The present study has several limitations. First, troleandomycin and methylprednisolone were used in all studies where a steroid-sparing effect was observed. Prior studies have suggested a pharmacokinetic interaction between these two agents that directly increases steroid concentrations.13,22 It is not known whether this same effect exists between other members of the macrolide and corticosteroid classes. Another significant limitation is sample size: our aggregate data analyzed a total of 69 patients from six studies, and four of these (n = 28) were analyzed for steroid-sparing effect.
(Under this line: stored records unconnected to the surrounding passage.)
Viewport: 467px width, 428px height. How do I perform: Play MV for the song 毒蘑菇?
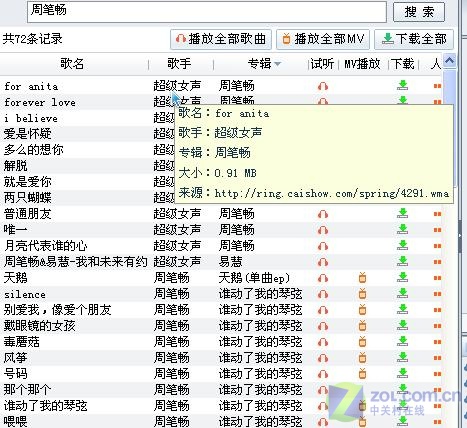[x=362, y=341]
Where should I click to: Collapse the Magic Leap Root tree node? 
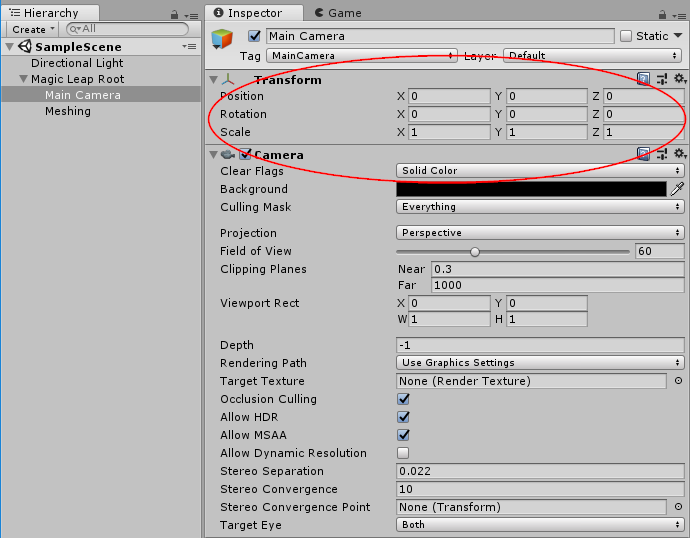[x=23, y=80]
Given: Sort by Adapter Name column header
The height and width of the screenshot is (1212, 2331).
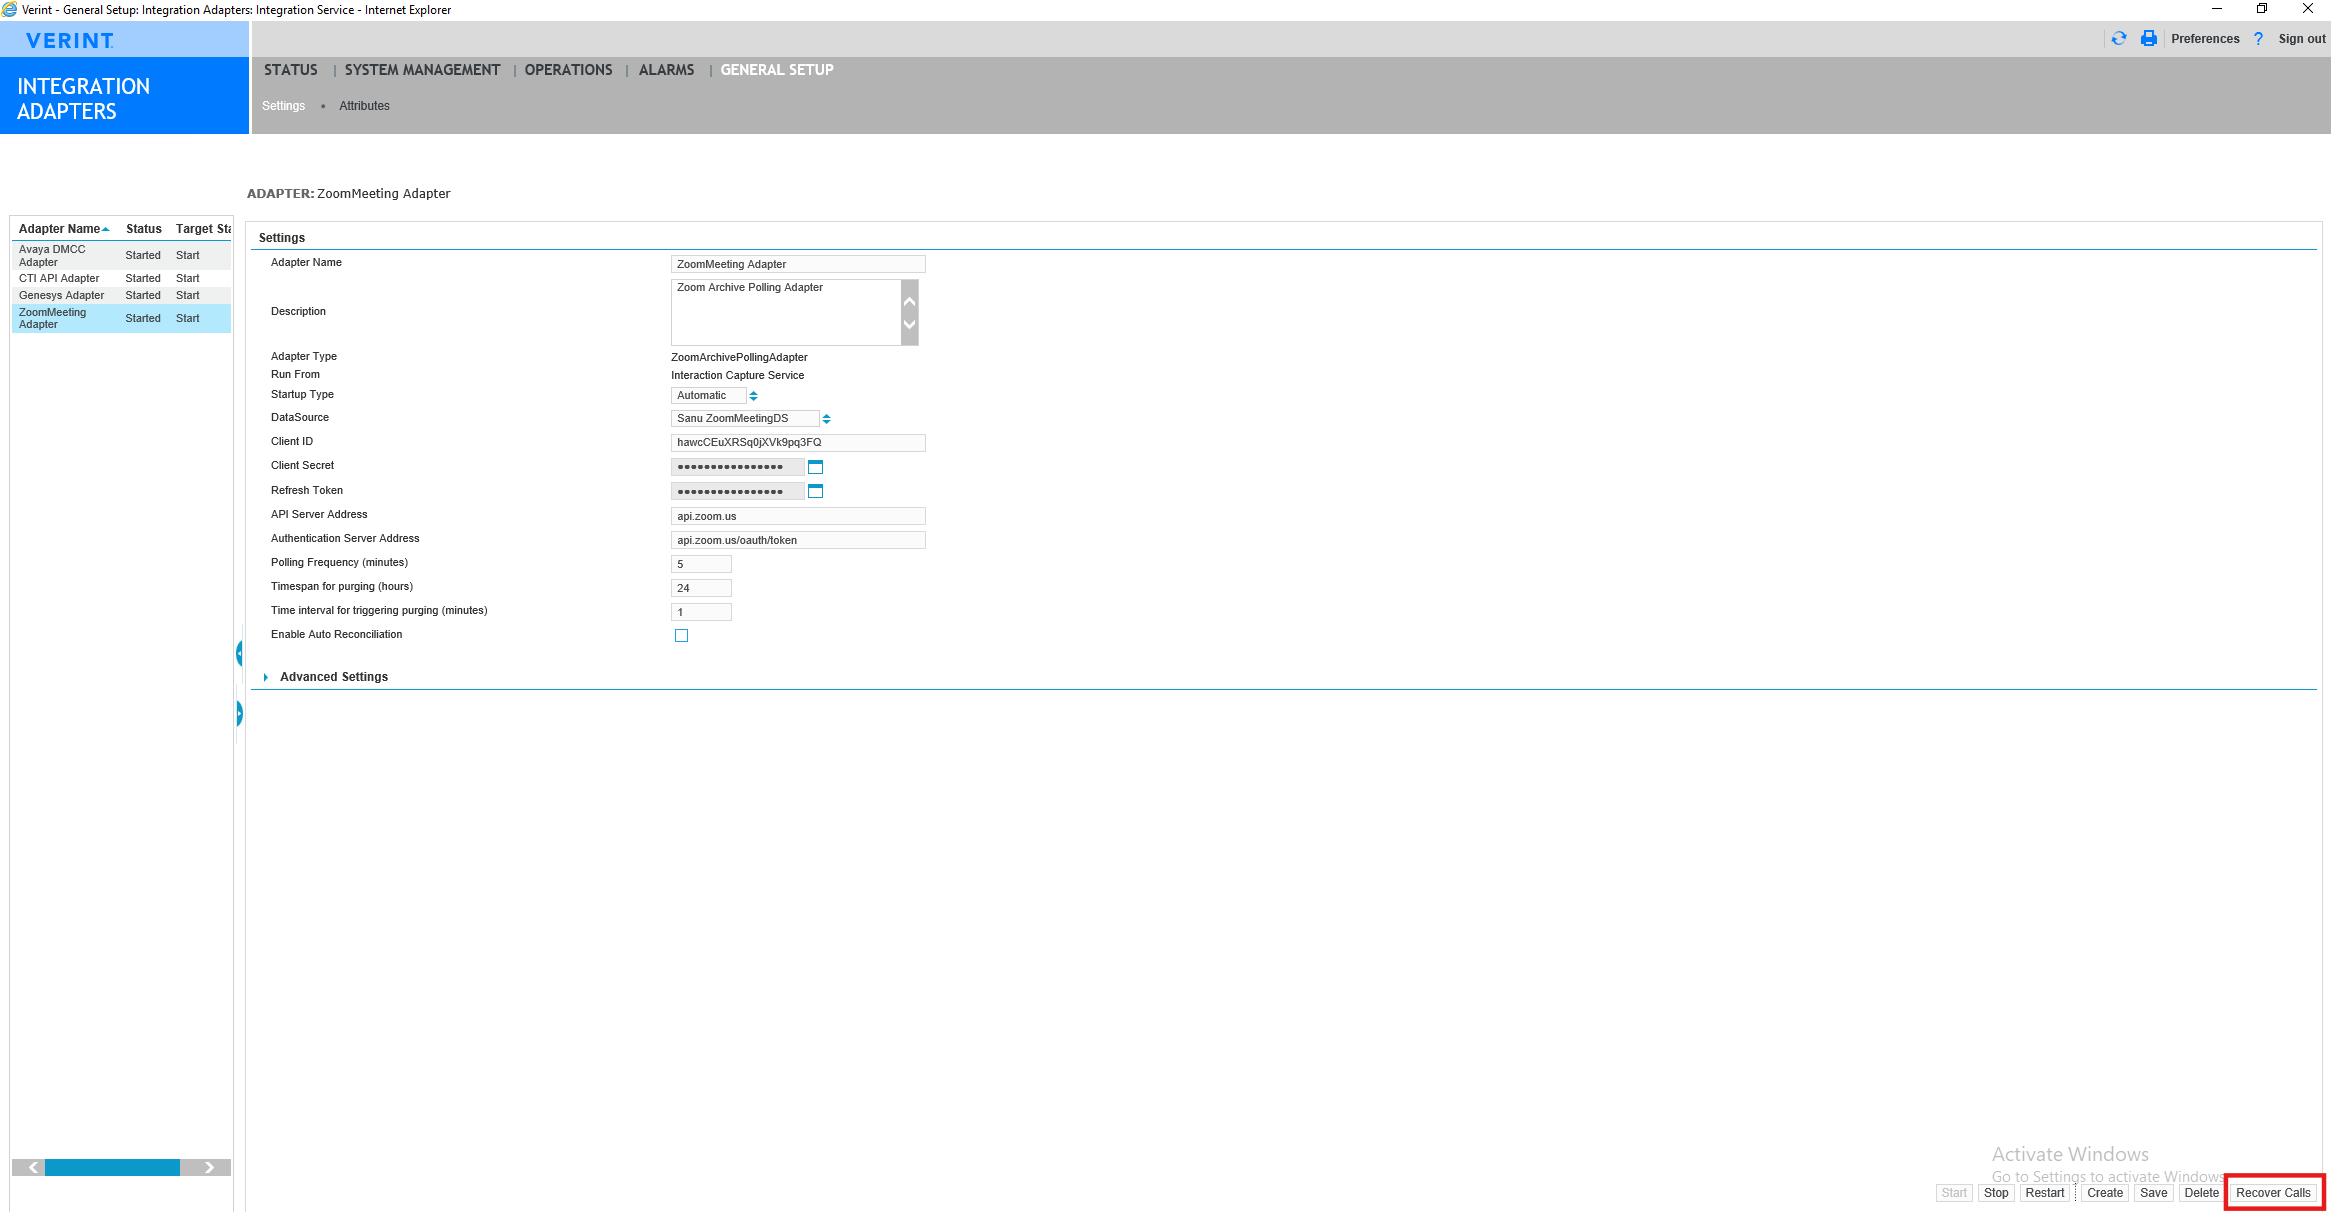Looking at the screenshot, I should 60,229.

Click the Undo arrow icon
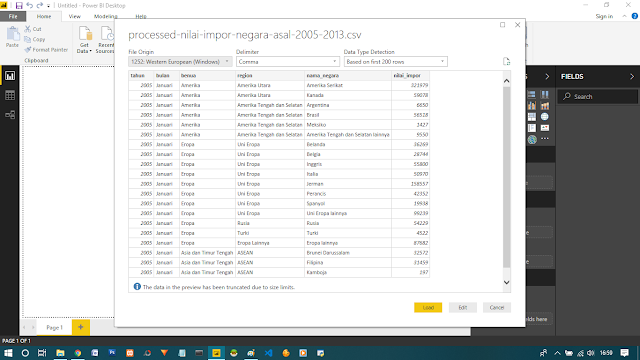tap(29, 5)
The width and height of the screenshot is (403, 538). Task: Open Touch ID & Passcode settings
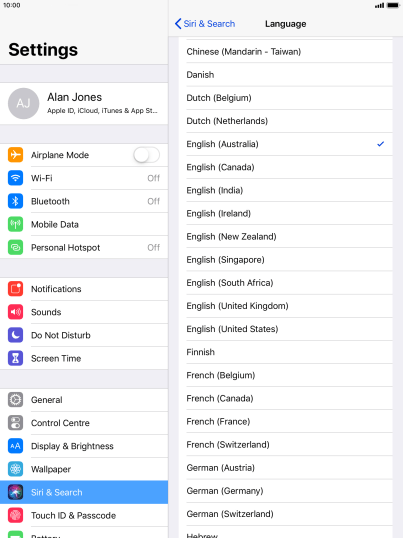[x=84, y=515]
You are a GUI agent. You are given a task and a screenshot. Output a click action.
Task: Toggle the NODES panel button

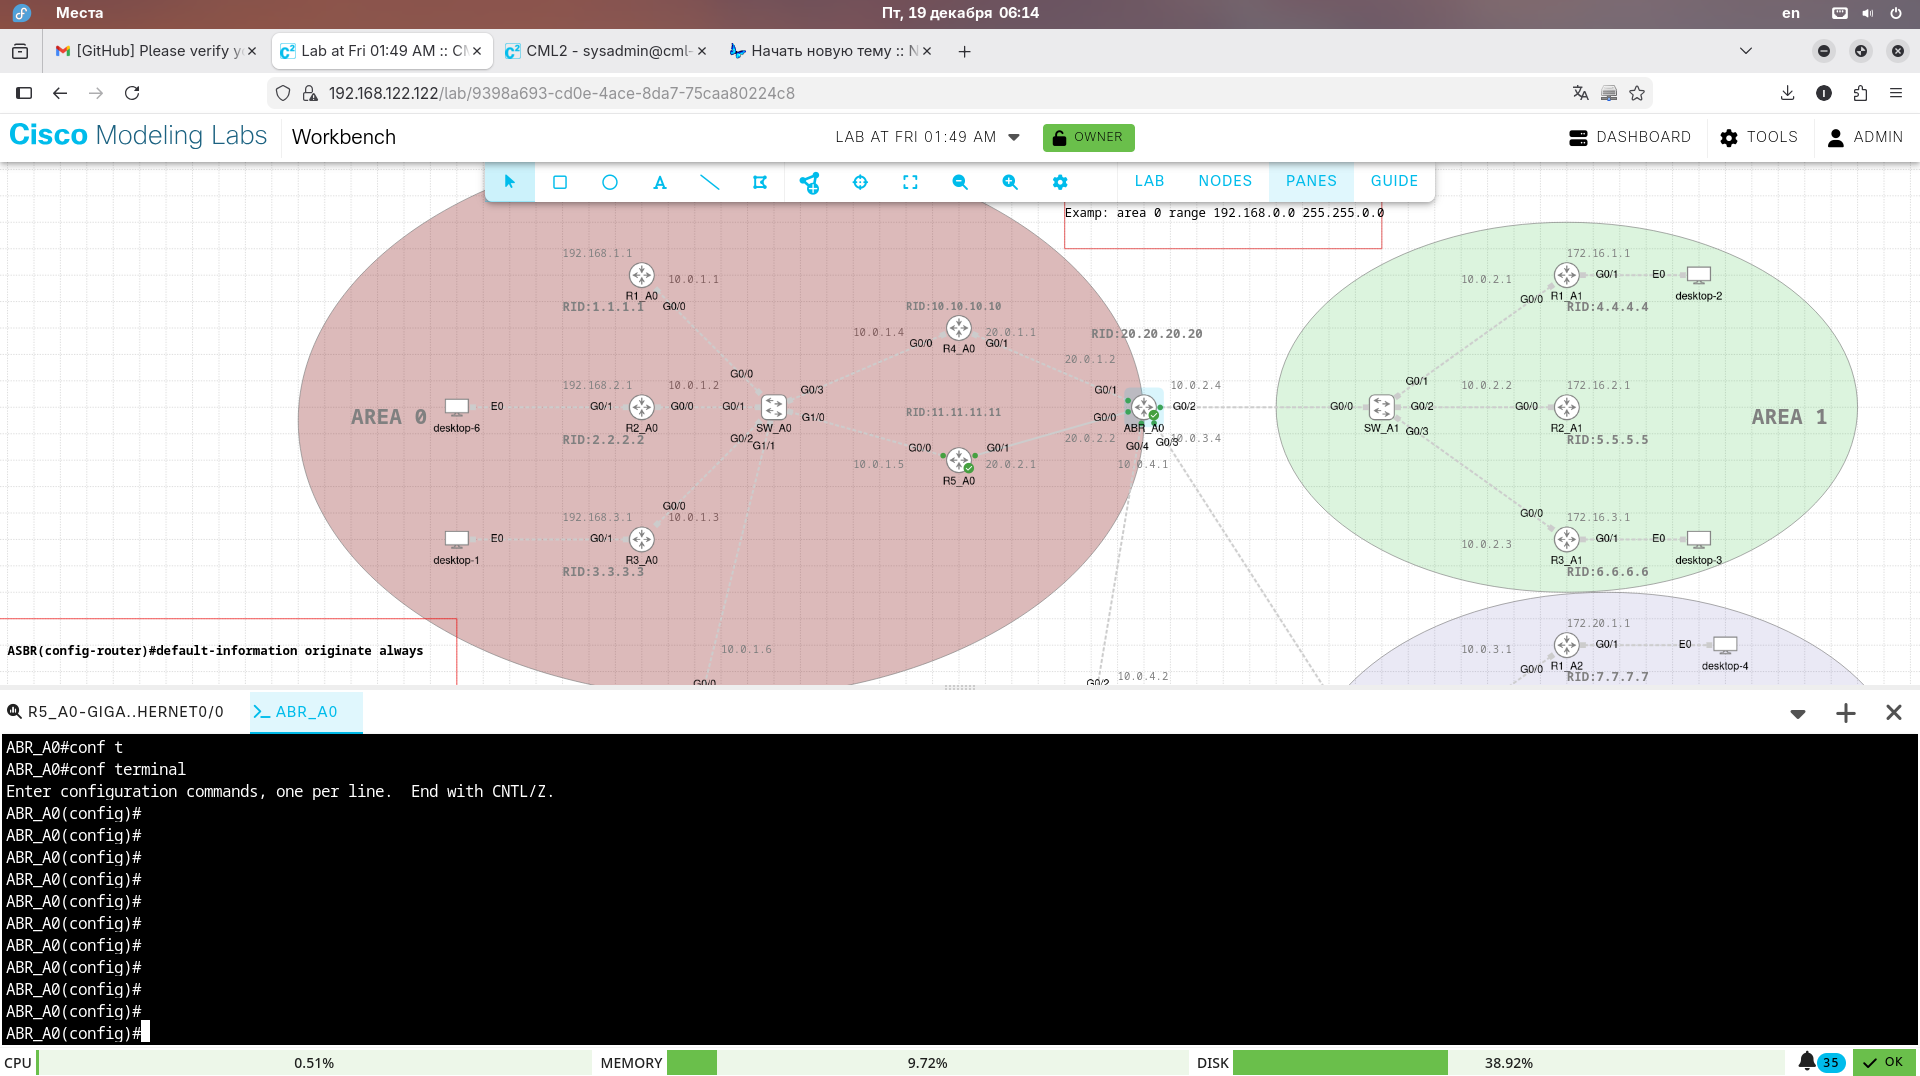click(x=1225, y=181)
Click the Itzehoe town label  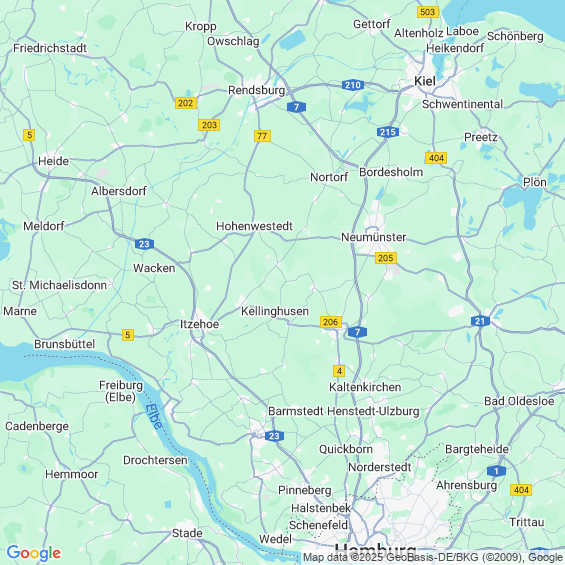(200, 324)
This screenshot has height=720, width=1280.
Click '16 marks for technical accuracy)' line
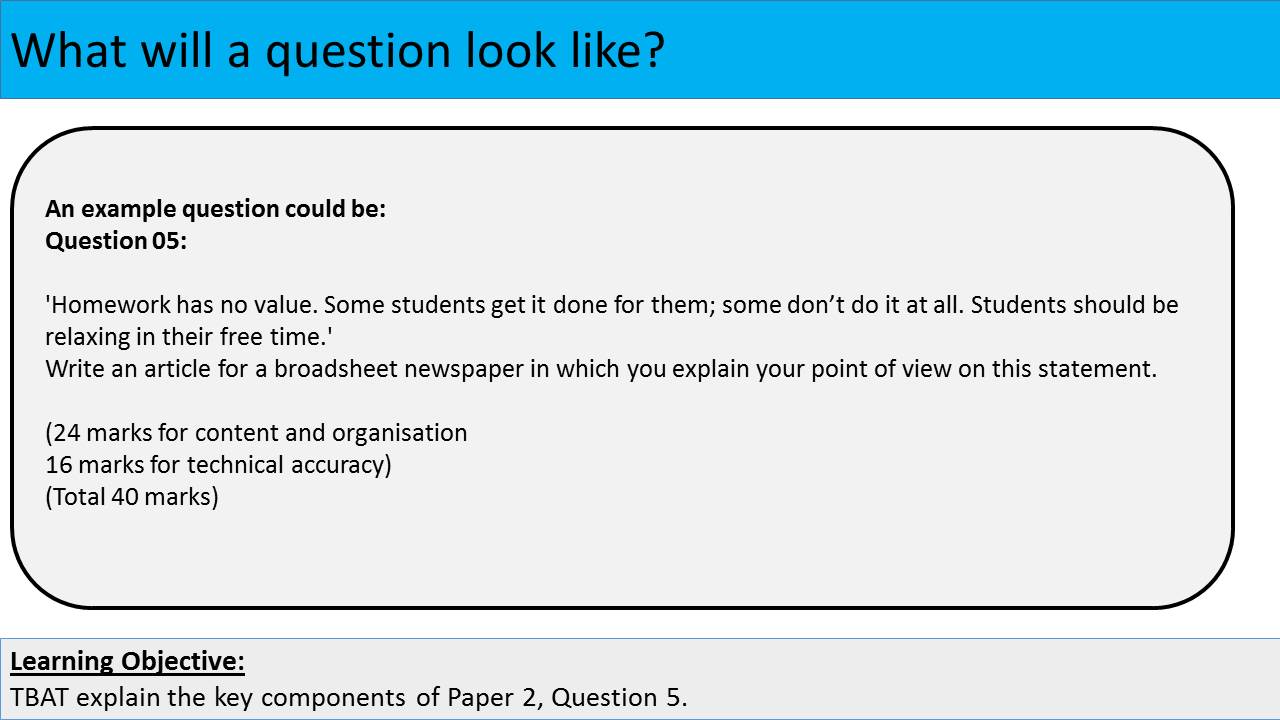pyautogui.click(x=218, y=464)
Nevertheless, to the authors’ knowledge, this is the largest sample size to date to have evaluated the effect of macrolides in children with corticosteroid-dependent asthma. Further, the studies were performed many years earlier, in some cases 30 years ago, when definitions and standard of care protocols were different from those used today. Furthermore, although the improvement in FEV1 was statistically significant, it may not necessarily be clinically significant, and future studies should include outcomes, such as responses to an asthma symptom questionnaire and numbers of acute care visits.
In summary, this study demonstrates that macrolides have a steroid-sparing effect in children with steroid-dependent asthma. In addition, we found a direct association between duration of macrolide therapy and magnitude of change in oral corticosteroid dosage before and after therapy. The present study supports the need for a large, randomized, placebo-controlled, crossover trial of a modern macrolide in children with steroid-dependent asthma.
The authors report no conflicts of interest in this work.